We then used BKMR to estimate the overall effect of the metals mixture on each oxidative stress biomarker and to assess interaction between each metal and the rest of the metals in the mixture. We fit BKMR using defaults of the “kmbayes” function in R. We additionally allowed for probabilistic Bayesian variable selection in the BKMR fit, which has been demonstrated to have excellent shrinkage properties in many other settings (Bobb et al. 2015; Valeri et al. 2017). We examined associations and corresponding credible intervals, which are a Bayesian analogue of confidence intervals, in a post-processing step which allows simple graphical assessment. We used this post-processing step to first estimate an overall effect of the mixture, which we characterize using the posterior predicted outcome distribution under scenarios in which all metals concentrations are at a certain percentile (e.g., 75th percentile) compared to all metals concentrations held at the median. Estimates are calculated for all percentiles between the 25th and 75th in 5% increments, which allows us to approximate a flexible regression line that characterizes the effect of the mixture as a whole. Second, to determine whether individual metal effects differed based on levels of other metals within the mixture (i.e., effect modification by the rest of the mixture), we used post-processing of the BKMR fit to calculate the expected outcomes over the range of each metal while fixing all other metals at different levels (25th, 50th, 75th percentile) of the other metals in the mixture. Evidence of modification is present if the effect of one metal differs across levels of the other metals.

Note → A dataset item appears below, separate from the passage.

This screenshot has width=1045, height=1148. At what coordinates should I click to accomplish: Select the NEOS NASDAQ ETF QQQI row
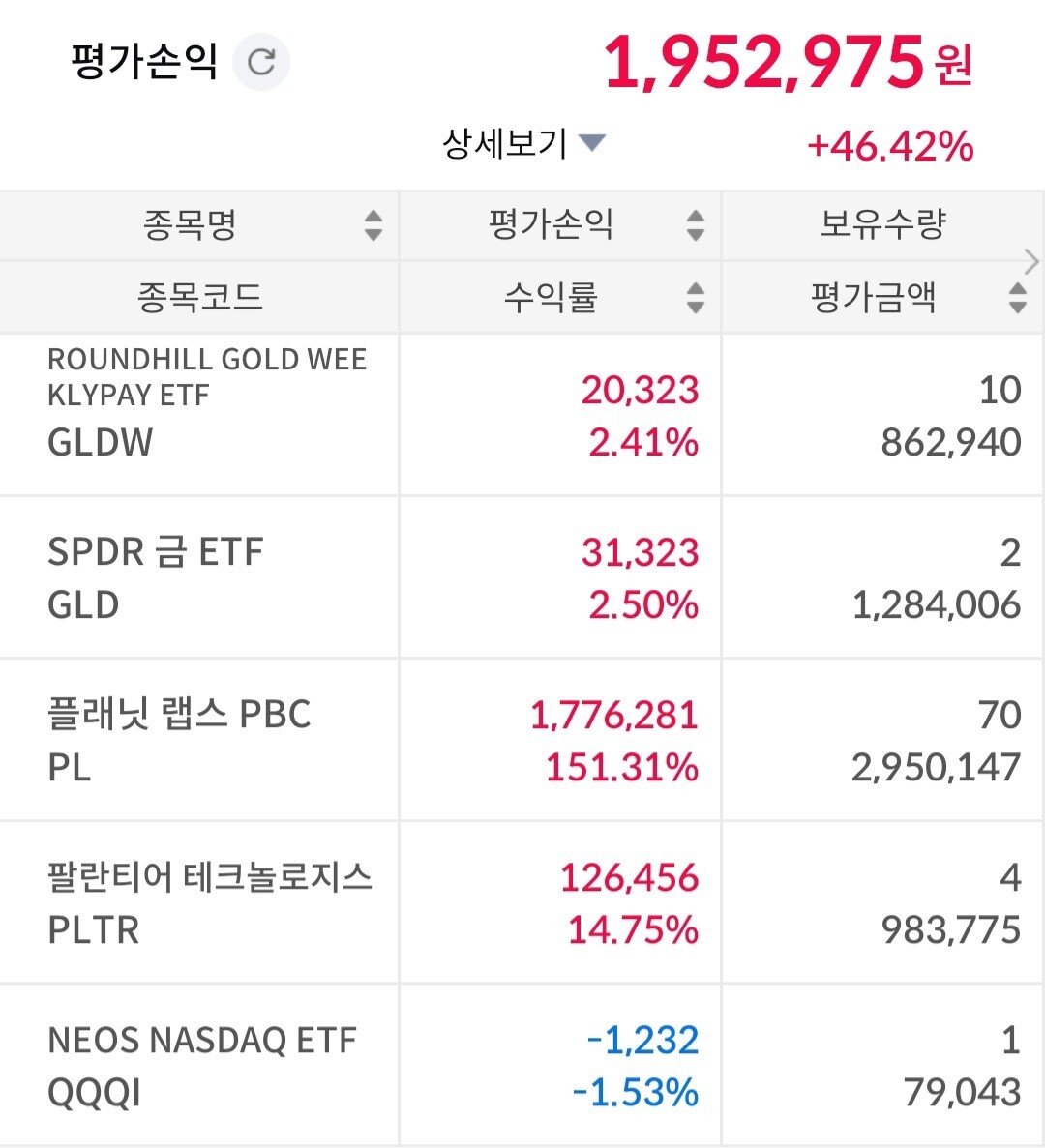[201, 1064]
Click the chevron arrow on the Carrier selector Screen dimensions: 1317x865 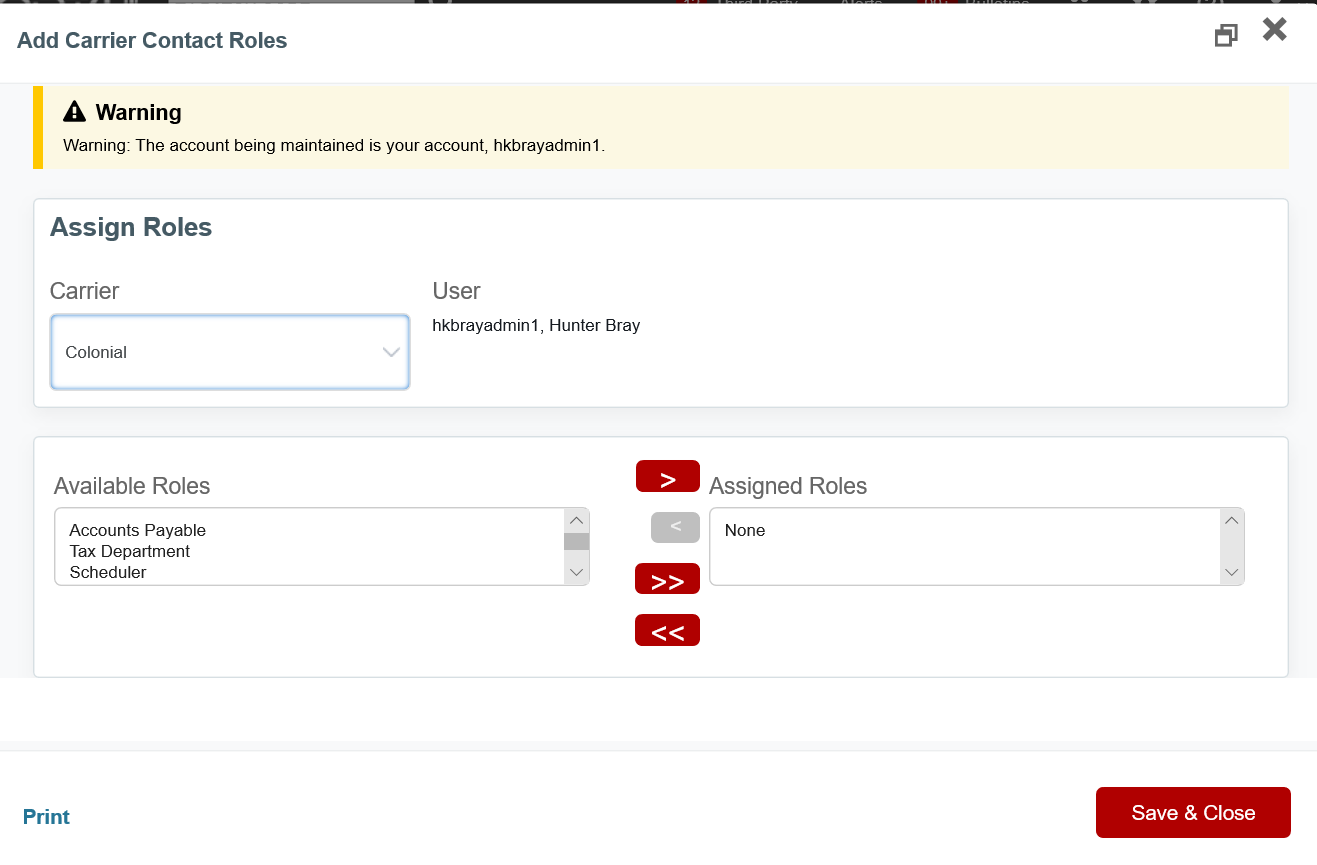[x=390, y=352]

As in PCA, we excluded the detect/non-detect metals from the BKMR, but we did not use specific gravity-corrected biomarkers. To facilitate efficient Markov chain Monte Carlo (MCMC) sampling, we scaled the outcome variables, exposure variables, and continuous covariates, and created indicator variables for the categorical covariates. We ran BKMR models for 8-isoprostane and 8-OHdG with 100,000 iterations each and included the same covariates as in the linear regression models from our primary analyses. We did not use the inverse probability weights because BKMR software does not accommodate weighting. We examined trace plots and standard Bayesian diagnostics to assess convergence and mixing of the Markov chain (Gelman et al. 2013), and to select a chain length that resulted in adequate precision.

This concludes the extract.